Any modern zoo worth it’s salt does everything to provide an active enrichment program for their animals. Enrichment is the principal and activity to create positive interactive experiences that increase the animal’s wellbeing via sensory, feeding, manipulation, environmental, social, training or puzzles. Successful enrichment helps to curb stereotypy or repetitive behavior like pacing, rocking or bar chewing. Successful enrichment programs can greatly reduce or eliminate stereotypic behaviors.
At first glance, enclosures may look hard and bland. But as you take the time and scan the environment, all the subtle (and overt) activities flood to the surface. There isn’t just straw but there are strands of paper towels and recycled maps to sift through. Hanging ropes, balls, and rock outcroppings provide perches and swinging spots to annoy & poke your neighbor.

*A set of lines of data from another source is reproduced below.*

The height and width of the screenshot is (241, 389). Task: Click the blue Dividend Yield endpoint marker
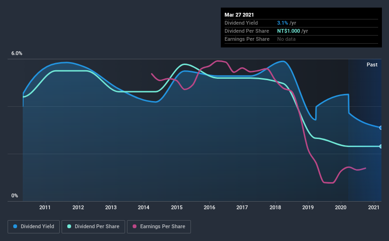point(380,128)
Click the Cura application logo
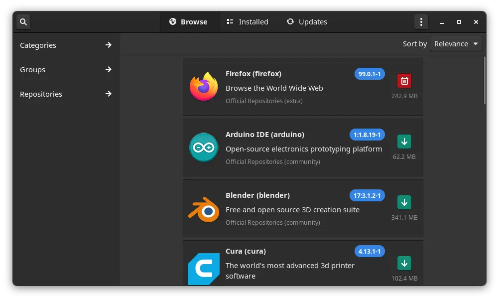499x300 pixels. (x=204, y=269)
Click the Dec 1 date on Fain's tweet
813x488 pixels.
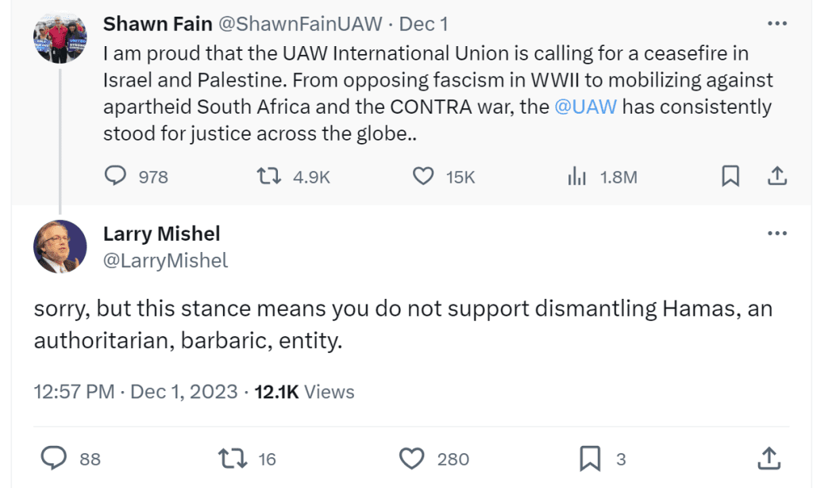coord(423,25)
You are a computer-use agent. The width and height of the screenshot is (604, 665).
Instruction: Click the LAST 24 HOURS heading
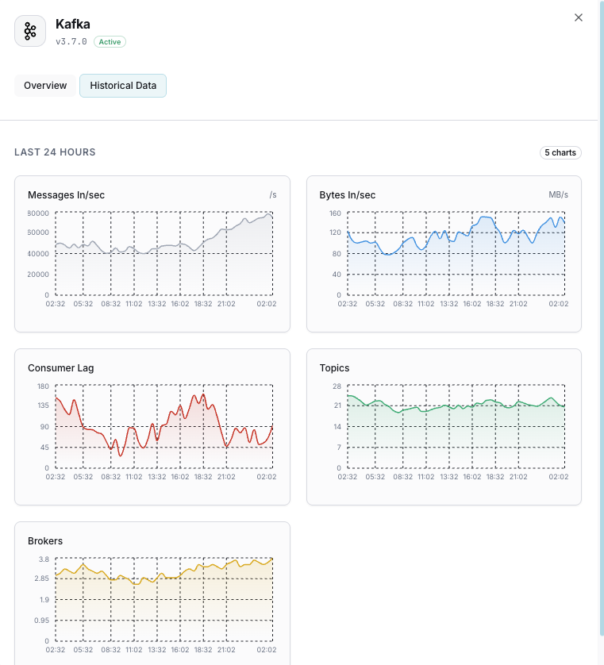(x=53, y=152)
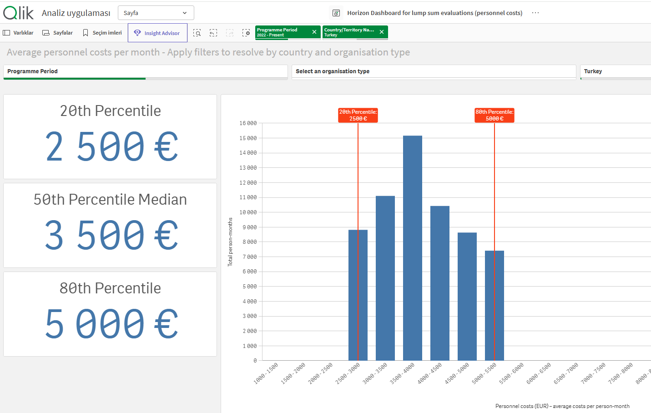Remove the Programme Period selection

(x=314, y=32)
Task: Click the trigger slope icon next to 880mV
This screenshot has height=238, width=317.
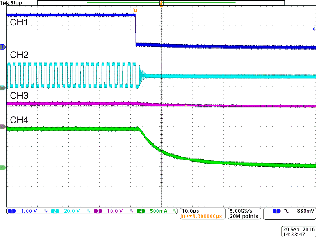Action: (x=286, y=211)
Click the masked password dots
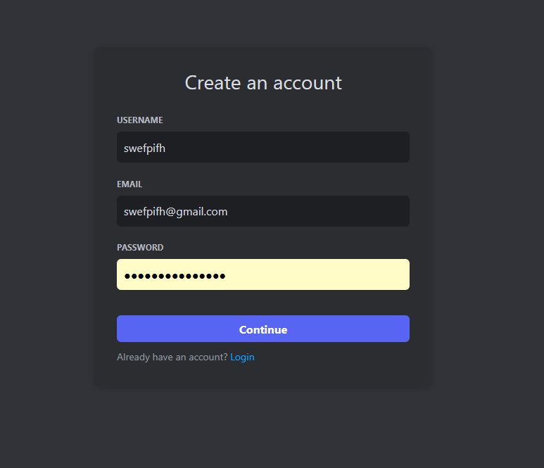 click(175, 276)
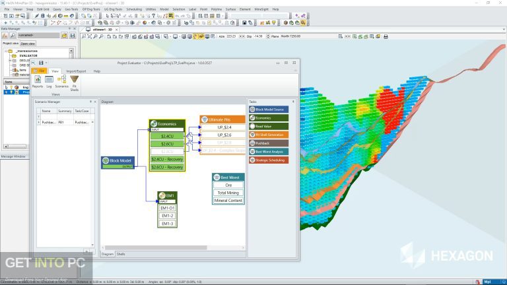The image size is (507, 285).
Task: Expand the Pushback row in Scenario Manager
Action: coord(38,122)
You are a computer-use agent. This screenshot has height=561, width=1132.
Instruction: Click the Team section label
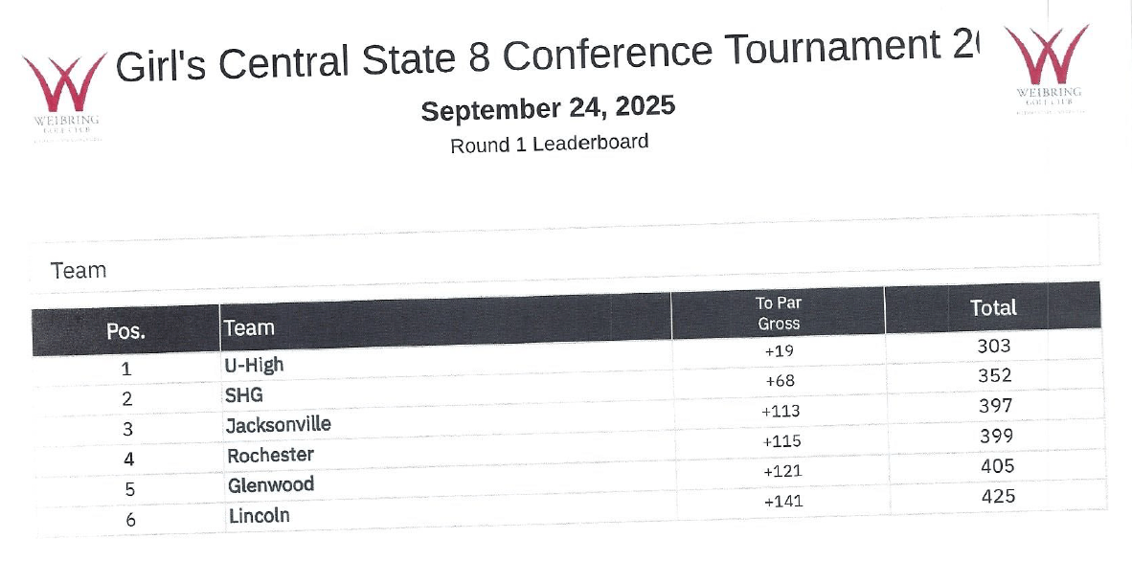tap(78, 271)
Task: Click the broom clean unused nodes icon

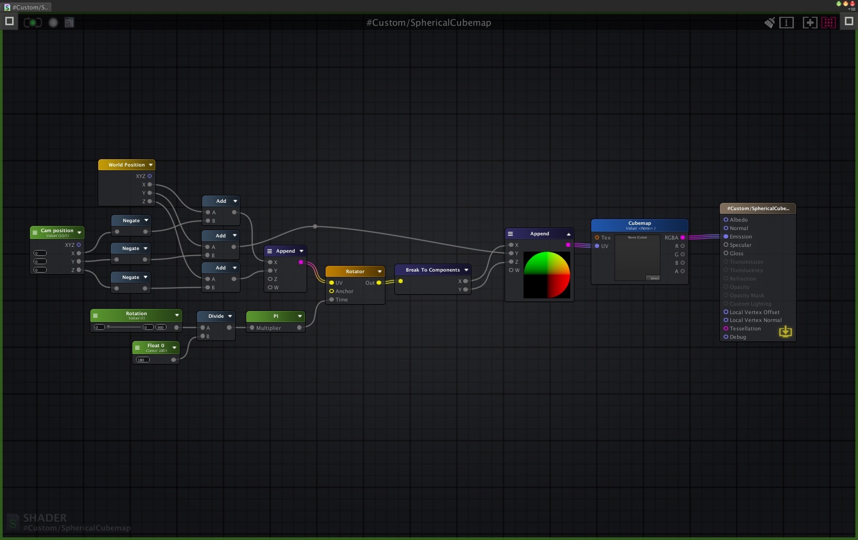Action: pyautogui.click(x=769, y=23)
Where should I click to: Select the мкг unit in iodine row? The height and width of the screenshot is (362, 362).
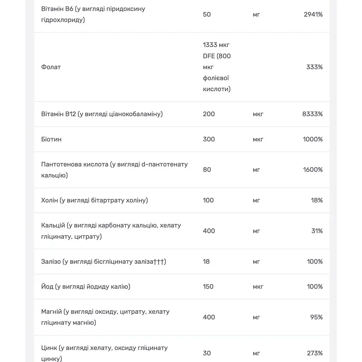click(x=258, y=287)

One of my favorite enrichment opportunities were the fire hose swings tied together with the locks. These nimble guys were going to find a way to crack these locks open. In fact, one of “Steve’s” stories was that in the orangutan enclosure several evenings there were holding pens kept having issues. In fact, a keeper was let go for negligent duty towards his wards. You see, cages and enclosures were being left open. Once the keeper was relieved of his duty, the issues persisted. The zoo finally set up camera’s to catch the culprit. A resourceful Orangutan successfully learned to pick his lock. Once “free”, he’d move on to the next enclosure to release the natives. Needless to say, the locking systems were changed and new enrichment programs were ramped up.